→ Task requirements
Locate every line in the items that contains the word "dropdown" and copy each one out.

→ Records from a dataset
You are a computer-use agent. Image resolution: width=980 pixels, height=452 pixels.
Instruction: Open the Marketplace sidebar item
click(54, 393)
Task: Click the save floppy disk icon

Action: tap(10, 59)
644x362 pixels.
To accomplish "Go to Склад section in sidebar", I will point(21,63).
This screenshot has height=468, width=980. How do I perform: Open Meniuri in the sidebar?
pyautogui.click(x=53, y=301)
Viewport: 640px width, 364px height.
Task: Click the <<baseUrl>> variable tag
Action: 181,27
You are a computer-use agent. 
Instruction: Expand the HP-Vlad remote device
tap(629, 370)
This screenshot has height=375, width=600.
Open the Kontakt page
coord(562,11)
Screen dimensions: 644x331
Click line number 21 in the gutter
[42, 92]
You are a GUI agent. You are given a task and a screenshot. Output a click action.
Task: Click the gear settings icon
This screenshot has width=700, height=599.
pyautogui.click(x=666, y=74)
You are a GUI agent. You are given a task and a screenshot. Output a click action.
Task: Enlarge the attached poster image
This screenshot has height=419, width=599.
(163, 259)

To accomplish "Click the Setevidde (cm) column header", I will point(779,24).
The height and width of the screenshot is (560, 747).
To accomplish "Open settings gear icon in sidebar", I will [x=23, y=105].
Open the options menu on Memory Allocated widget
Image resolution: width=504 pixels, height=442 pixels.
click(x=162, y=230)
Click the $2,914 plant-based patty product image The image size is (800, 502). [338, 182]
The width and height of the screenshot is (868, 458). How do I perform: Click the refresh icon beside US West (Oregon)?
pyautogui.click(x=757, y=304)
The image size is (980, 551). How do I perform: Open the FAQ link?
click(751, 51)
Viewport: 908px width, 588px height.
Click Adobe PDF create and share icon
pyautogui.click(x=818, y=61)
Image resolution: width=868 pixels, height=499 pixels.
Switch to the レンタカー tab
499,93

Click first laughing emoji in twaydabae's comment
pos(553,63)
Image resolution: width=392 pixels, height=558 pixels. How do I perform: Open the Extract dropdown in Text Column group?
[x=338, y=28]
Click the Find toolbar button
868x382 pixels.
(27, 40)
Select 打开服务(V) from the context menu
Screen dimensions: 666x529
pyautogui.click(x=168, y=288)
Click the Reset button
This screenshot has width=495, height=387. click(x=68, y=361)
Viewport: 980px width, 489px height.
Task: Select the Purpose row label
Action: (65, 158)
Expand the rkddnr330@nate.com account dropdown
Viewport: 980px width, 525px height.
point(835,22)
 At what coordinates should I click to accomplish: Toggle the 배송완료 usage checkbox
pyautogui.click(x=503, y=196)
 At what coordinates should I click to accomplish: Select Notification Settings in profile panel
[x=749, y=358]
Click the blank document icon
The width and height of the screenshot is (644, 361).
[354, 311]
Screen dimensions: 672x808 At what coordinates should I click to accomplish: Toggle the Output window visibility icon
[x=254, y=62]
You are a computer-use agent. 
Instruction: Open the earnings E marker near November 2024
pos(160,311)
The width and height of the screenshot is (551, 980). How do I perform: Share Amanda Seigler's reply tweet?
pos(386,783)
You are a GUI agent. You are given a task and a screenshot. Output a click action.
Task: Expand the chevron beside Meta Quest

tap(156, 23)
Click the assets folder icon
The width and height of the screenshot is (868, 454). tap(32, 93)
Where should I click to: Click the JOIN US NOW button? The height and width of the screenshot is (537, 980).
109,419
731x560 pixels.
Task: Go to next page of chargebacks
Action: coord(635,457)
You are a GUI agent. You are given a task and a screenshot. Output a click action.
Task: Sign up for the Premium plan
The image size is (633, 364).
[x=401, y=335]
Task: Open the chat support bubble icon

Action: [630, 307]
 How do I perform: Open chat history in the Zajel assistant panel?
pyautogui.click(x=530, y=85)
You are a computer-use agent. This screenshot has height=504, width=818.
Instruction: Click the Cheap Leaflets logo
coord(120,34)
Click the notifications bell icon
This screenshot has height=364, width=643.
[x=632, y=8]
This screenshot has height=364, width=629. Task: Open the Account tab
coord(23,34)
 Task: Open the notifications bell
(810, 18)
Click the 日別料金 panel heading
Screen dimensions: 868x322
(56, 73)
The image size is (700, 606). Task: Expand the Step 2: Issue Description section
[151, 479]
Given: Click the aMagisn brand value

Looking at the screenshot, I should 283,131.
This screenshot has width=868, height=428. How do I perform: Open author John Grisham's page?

→ Full output
Image resolution: width=392 pixels, height=558 pixels. How do I perform: Open the Extract dropdown in Text Column group?
Expand the rkddnr330@nate.com account dropdown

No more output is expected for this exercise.